▸ Your assignment
The expected output is an exact copy of the lines from the one containing "Image resolution: width=1500" through the final line of the entries below, with no images.
Content starts
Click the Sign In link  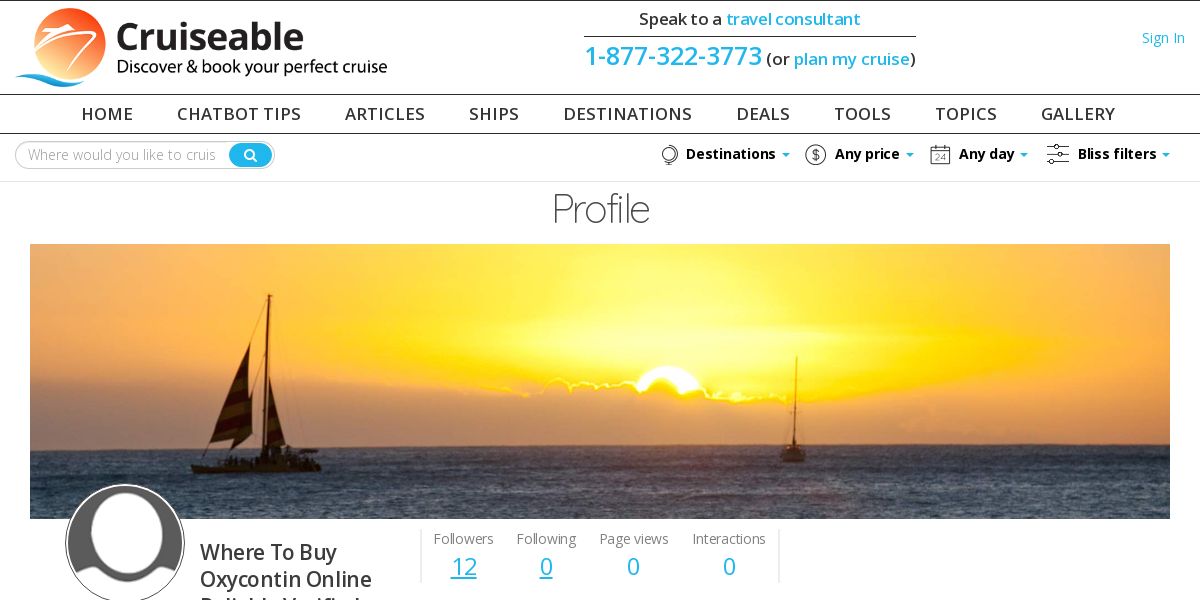1163,38
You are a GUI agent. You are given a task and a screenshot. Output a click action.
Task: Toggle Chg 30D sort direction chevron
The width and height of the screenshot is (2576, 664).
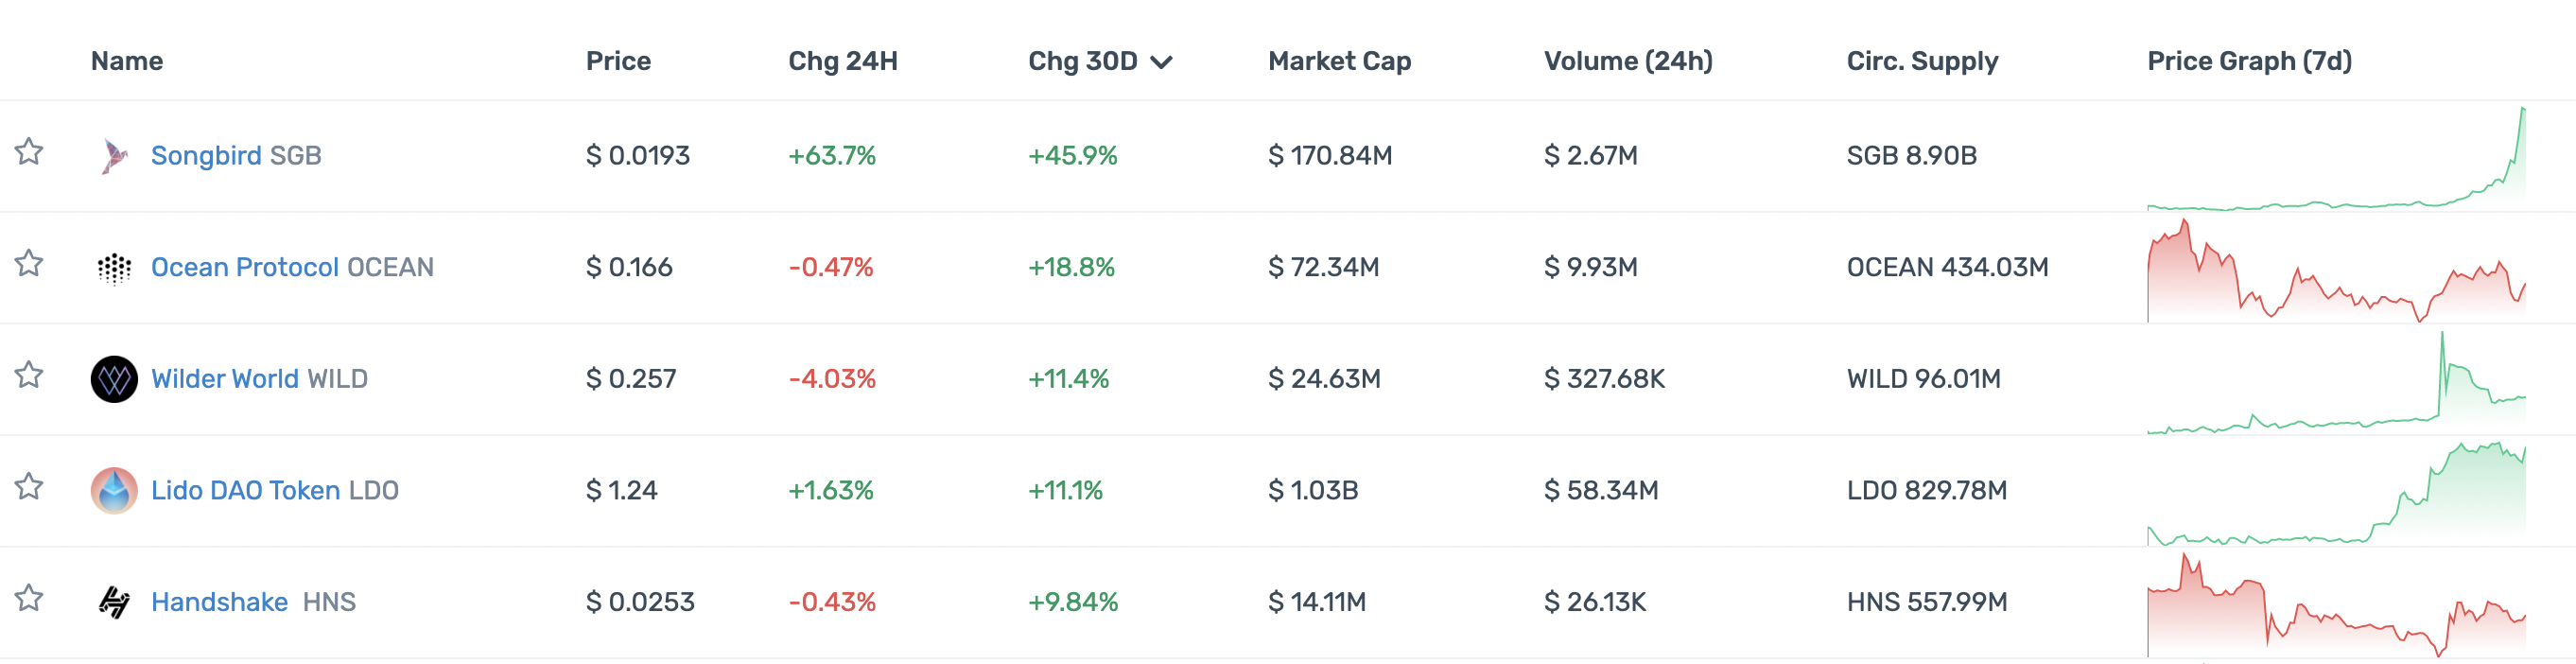tap(1161, 62)
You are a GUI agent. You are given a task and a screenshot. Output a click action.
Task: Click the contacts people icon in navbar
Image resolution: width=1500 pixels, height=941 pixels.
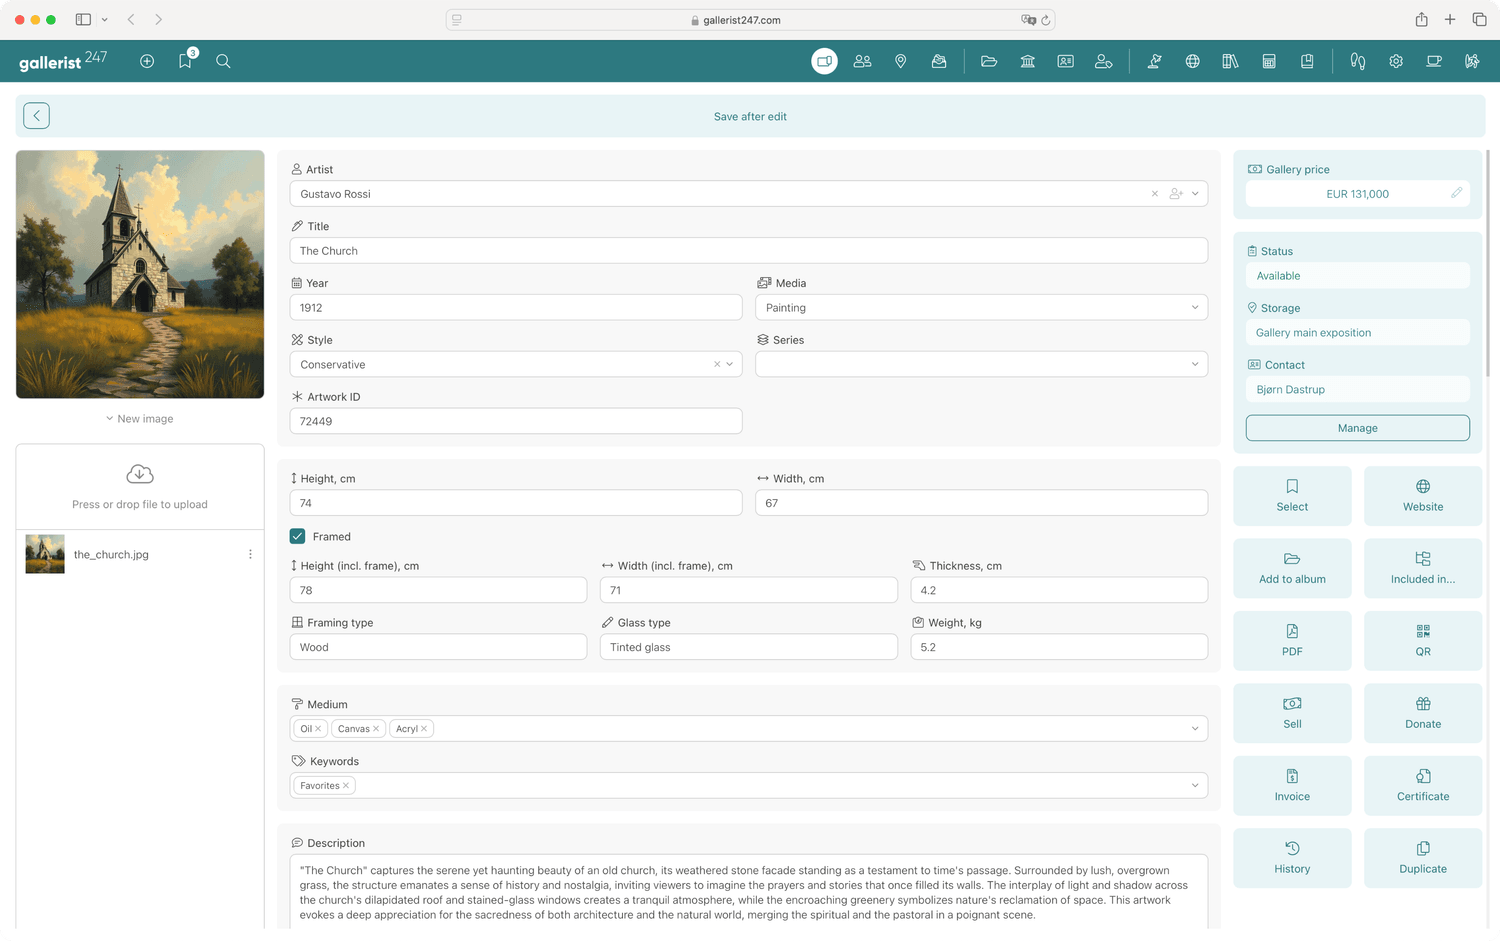pyautogui.click(x=862, y=61)
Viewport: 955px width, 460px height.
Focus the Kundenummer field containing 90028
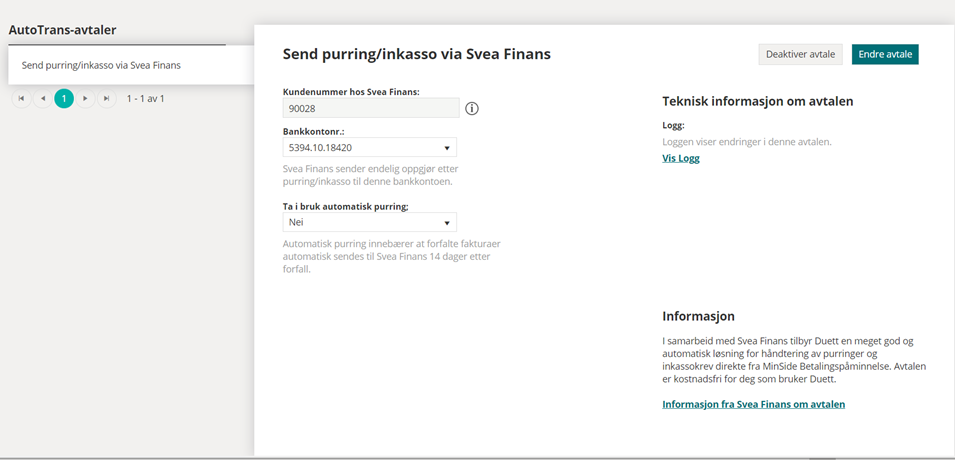[x=371, y=108]
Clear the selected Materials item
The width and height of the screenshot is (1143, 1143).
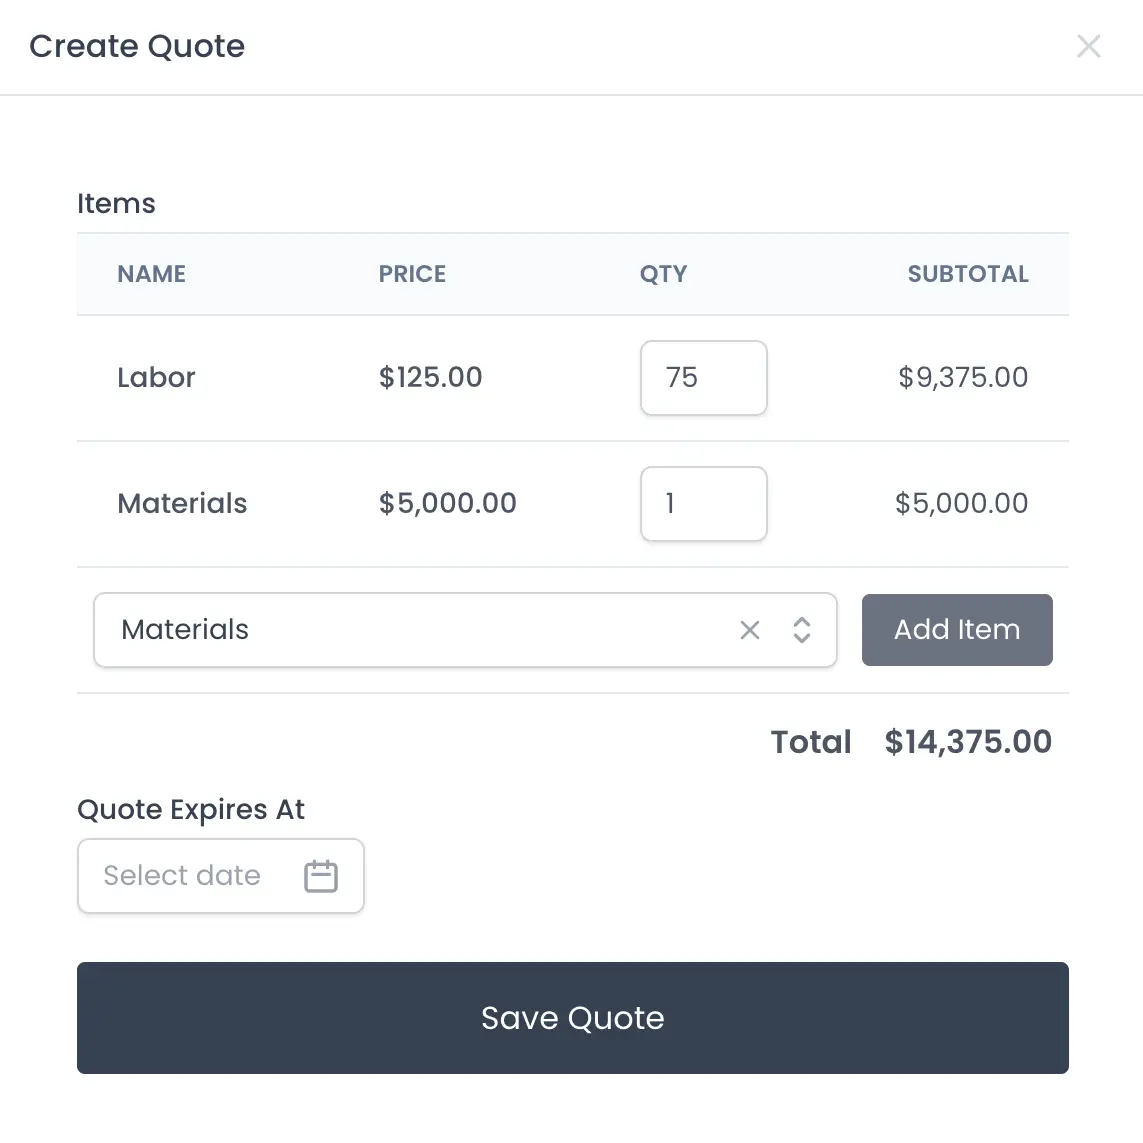[x=750, y=630]
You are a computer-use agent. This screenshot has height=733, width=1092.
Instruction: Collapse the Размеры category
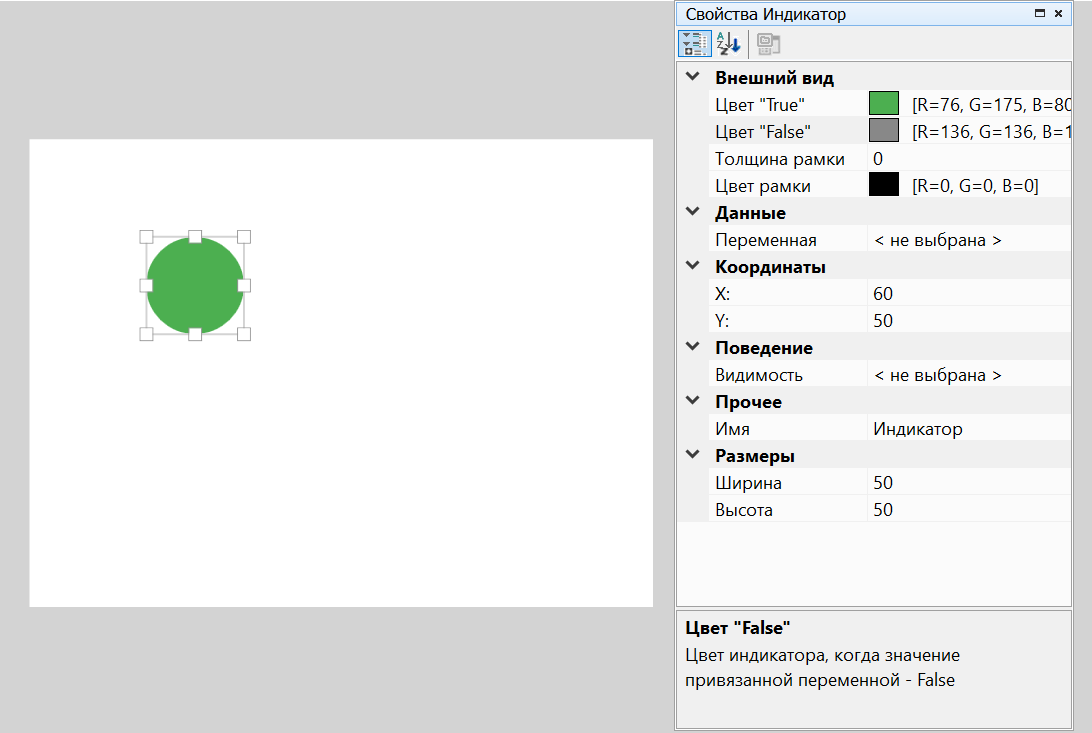click(x=692, y=455)
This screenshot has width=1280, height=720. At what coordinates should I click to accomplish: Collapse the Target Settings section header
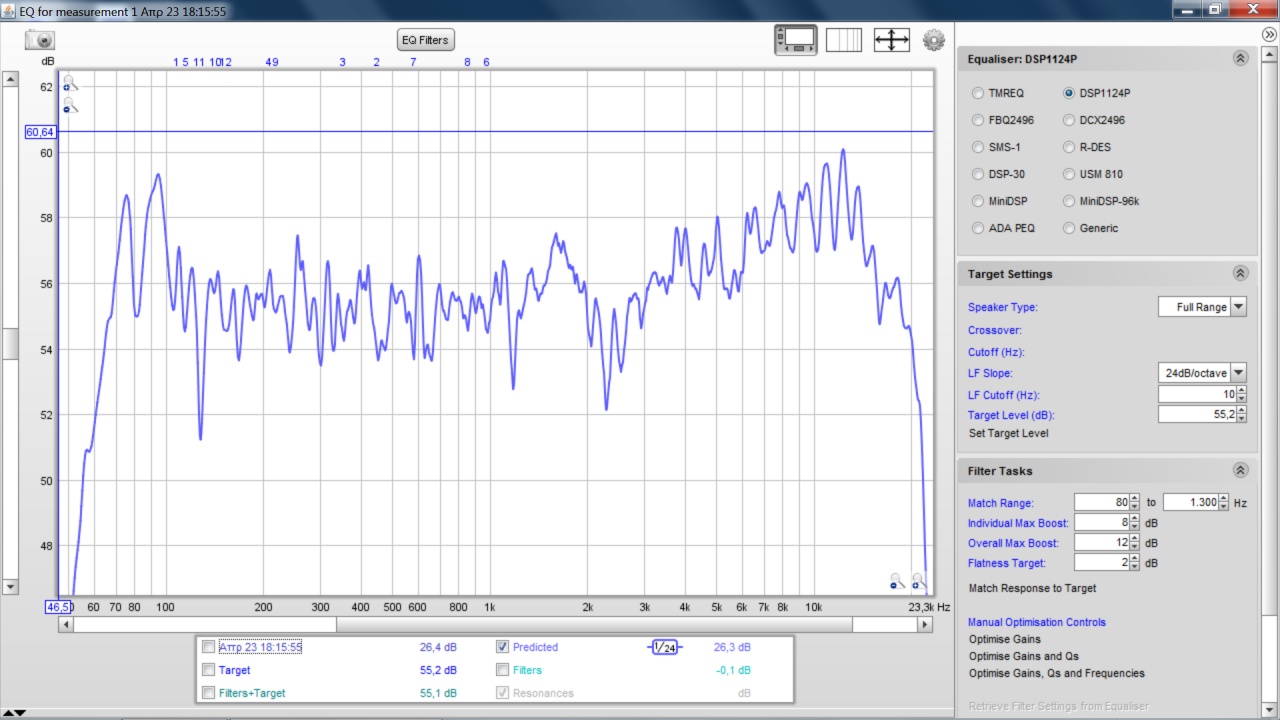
Content ends
▸ Completed exercise
Image resolution: width=1500 pixels, height=941 pixels.
pyautogui.click(x=862, y=61)
Viewport: 955px width, 460px height.
Focus the Kundenummer field containing 90028
[x=371, y=108]
Clear the selected Materials item
The width and height of the screenshot is (1143, 1143).
[x=750, y=630]
You are a computer-use agent. This screenshot has height=733, width=1092.
Instruction: Collapse the Размеры category
click(x=692, y=455)
This screenshot has width=1280, height=720. At what coordinates should I click to accomplish: Collapse the Target Settings section header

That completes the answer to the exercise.